To be honest if I were in her BF's shoes and I knew the ex was hanging around her in the firendzone, I wouldn't even consider the ex competition.

 

I'm not denying that she didn't see that you've changed for the better but if you want to re attract her, you must also let her know that you have become unavailable. You've done that now and yes you may have generated some attraction in her again. But I would say that you would have generated the attraction quicker, by disappearing faster and not going into the friendzone.

 

You describe yourself as a possible candidate, when you get to the stage when you see HER as a possible candidate (or no candidate at all, she chose another man over you at the end of the day) you really have changed.

 

Being fully available is often seen as a sign of weakness and neediness by women.

 

I agree completely but she had every right to break up with me as we grew apart, so if I had disappeared I'd have no chance in the future.
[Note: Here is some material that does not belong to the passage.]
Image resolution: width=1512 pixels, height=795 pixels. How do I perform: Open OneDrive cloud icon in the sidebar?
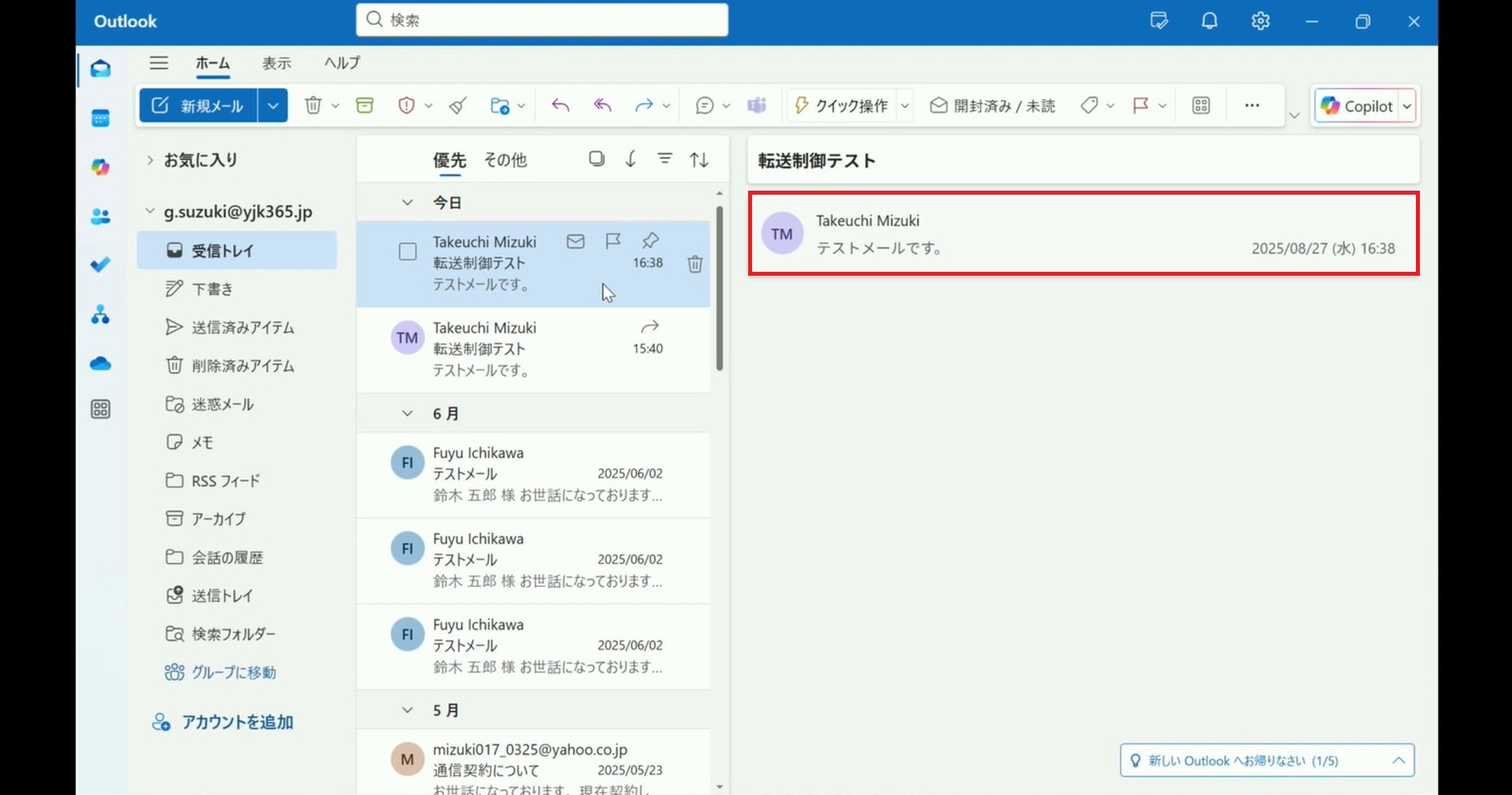101,364
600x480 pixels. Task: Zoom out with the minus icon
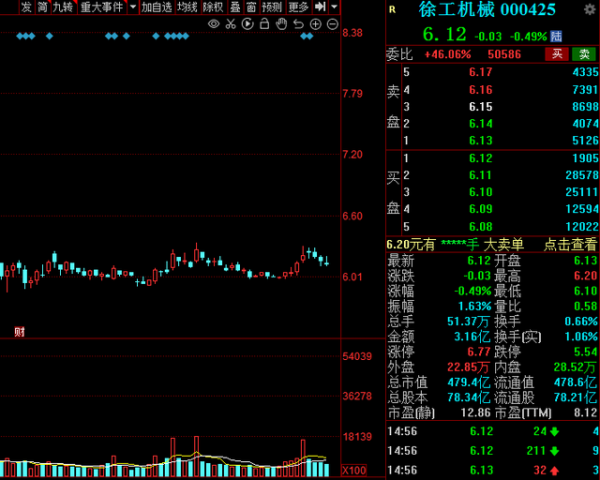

I'm glad she is still with him however because I know if we got back together right now it wouldn't work she needs to grow as well as me which is why in some twisted way this is all good.

 

I understand her reasons for choosing someone new and tbh I'm finally at the point where at least part of me is happy for her. I think the being friends route was the only thing I could have done knowing my ex, and hopefully this date will lead somewhere tonight even if it's just a few months of fun. Was just stating how eventually you come out of the waiting for them stage, pretty sure with the rate I'm going I'll be in the position your stating soon ( hopefully)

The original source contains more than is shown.